[Start of section]

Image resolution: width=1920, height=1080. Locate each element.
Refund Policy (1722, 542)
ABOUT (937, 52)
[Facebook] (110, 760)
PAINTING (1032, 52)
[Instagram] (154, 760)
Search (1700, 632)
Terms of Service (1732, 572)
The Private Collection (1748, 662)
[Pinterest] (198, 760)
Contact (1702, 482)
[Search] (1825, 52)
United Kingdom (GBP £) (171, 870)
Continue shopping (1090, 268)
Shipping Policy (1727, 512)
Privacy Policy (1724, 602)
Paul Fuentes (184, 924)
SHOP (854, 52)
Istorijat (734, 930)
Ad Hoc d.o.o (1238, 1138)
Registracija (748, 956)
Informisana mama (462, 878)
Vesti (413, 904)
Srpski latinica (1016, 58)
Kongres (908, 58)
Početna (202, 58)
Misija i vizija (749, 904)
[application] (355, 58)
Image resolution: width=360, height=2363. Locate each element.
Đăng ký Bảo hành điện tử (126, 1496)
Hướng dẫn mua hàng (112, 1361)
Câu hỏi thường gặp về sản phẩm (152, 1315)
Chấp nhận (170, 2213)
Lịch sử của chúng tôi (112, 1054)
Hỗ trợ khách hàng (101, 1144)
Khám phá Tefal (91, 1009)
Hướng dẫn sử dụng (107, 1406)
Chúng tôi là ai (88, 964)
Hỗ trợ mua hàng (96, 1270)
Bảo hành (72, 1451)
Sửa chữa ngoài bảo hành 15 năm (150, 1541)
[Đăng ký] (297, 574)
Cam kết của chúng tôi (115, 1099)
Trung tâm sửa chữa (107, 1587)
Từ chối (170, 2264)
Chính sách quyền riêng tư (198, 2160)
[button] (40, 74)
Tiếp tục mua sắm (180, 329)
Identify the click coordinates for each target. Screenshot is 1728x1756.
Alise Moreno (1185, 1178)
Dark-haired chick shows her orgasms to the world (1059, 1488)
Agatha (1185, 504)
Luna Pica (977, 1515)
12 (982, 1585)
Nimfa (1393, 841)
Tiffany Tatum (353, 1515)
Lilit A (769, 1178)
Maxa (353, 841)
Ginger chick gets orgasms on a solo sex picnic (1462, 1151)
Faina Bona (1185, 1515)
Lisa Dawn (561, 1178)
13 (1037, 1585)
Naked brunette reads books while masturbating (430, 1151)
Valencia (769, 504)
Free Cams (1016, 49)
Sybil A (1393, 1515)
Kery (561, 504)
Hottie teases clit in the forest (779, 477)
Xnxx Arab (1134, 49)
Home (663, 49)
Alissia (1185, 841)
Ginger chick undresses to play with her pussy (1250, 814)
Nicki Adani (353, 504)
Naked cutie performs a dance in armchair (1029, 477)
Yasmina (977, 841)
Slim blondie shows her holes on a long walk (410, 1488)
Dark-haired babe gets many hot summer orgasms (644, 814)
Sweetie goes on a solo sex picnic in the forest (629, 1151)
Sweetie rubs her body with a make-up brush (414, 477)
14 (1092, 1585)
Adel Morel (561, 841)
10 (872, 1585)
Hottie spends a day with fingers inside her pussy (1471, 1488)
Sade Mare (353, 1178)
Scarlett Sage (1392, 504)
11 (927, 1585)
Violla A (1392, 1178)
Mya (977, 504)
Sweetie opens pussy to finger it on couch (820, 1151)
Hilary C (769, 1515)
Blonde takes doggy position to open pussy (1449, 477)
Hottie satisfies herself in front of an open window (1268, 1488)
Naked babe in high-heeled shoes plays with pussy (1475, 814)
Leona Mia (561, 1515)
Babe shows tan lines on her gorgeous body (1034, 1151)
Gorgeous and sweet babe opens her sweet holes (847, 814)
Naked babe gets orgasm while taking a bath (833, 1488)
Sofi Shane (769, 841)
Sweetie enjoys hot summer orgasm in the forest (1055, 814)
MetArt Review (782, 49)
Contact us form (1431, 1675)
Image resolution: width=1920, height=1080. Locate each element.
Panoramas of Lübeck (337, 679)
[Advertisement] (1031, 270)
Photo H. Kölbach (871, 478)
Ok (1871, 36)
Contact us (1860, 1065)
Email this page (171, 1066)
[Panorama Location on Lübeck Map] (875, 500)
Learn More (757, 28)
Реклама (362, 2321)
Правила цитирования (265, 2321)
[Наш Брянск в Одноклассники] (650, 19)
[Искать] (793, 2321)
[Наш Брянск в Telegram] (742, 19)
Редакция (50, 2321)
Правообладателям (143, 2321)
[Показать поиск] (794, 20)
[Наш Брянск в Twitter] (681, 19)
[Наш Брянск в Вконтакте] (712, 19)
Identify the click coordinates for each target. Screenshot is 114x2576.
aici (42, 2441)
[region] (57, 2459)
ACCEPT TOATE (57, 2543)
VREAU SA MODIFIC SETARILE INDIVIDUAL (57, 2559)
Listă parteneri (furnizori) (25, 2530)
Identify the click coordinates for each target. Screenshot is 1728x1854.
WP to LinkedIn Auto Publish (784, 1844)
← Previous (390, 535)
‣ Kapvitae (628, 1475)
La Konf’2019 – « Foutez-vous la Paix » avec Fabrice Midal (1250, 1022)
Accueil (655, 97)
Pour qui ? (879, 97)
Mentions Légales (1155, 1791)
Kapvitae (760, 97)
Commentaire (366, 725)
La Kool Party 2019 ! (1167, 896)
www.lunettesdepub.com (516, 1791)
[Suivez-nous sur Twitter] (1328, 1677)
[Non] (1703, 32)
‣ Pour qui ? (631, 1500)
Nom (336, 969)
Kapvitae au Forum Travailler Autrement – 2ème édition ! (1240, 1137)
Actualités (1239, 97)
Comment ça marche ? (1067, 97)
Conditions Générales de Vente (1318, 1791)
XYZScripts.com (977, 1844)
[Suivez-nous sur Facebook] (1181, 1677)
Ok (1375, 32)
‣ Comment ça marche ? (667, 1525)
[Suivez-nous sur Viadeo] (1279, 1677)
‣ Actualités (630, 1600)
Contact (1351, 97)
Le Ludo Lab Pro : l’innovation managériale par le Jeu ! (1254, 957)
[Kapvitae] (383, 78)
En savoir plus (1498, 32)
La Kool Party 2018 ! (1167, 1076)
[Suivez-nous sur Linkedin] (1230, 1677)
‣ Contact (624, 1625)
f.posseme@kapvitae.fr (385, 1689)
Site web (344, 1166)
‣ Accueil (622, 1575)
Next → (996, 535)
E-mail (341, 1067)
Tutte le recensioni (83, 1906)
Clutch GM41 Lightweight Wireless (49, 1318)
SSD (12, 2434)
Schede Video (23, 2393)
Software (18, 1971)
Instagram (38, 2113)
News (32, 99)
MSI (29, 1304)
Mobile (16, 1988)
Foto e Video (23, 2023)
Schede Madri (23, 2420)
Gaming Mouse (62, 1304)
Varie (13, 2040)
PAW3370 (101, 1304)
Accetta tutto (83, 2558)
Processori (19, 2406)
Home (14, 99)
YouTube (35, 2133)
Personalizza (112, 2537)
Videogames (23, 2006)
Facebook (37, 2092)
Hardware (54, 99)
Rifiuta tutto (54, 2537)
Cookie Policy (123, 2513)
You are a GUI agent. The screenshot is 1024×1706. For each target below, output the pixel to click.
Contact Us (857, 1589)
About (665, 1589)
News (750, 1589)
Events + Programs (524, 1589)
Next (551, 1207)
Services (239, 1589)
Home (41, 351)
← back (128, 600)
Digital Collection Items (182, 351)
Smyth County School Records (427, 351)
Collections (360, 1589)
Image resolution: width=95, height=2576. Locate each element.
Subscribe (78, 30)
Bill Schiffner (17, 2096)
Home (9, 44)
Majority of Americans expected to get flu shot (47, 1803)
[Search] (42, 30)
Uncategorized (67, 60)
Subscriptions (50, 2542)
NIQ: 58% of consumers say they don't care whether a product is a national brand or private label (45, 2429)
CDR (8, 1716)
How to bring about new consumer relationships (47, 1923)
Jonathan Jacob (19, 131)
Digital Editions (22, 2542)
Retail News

[End of section]

= DIRECTIONS =
The reply should consist solely of the lines of the data, exact, from the opening line through the line with "[application] (355, 58)", inclusive.

= TASK ANSWER =
Image resolution: width=1920, height=1080. Locate each element.
Refund Policy (1722, 542)
ABOUT (937, 52)
[Facebook] (110, 760)
PAINTING (1032, 52)
[Instagram] (154, 760)
Search (1700, 632)
Terms of Service (1732, 572)
The Private Collection (1748, 662)
[Pinterest] (198, 760)
Contact (1702, 482)
[Search] (1825, 52)
United Kingdom (GBP £) (171, 870)
Continue shopping (1090, 268)
Shipping Policy (1727, 512)
Privacy Policy (1724, 602)
Paul Fuentes (184, 924)
SHOP (854, 52)
Istorijat (734, 930)
Ad Hoc d.o.o (1238, 1138)
Registracija (748, 956)
Informisana mama (462, 878)
Vesti (413, 904)
Srpski latinica (1016, 58)
Kongres (908, 58)
Početna (202, 58)
Misija i vizija (749, 904)
[application] (355, 58)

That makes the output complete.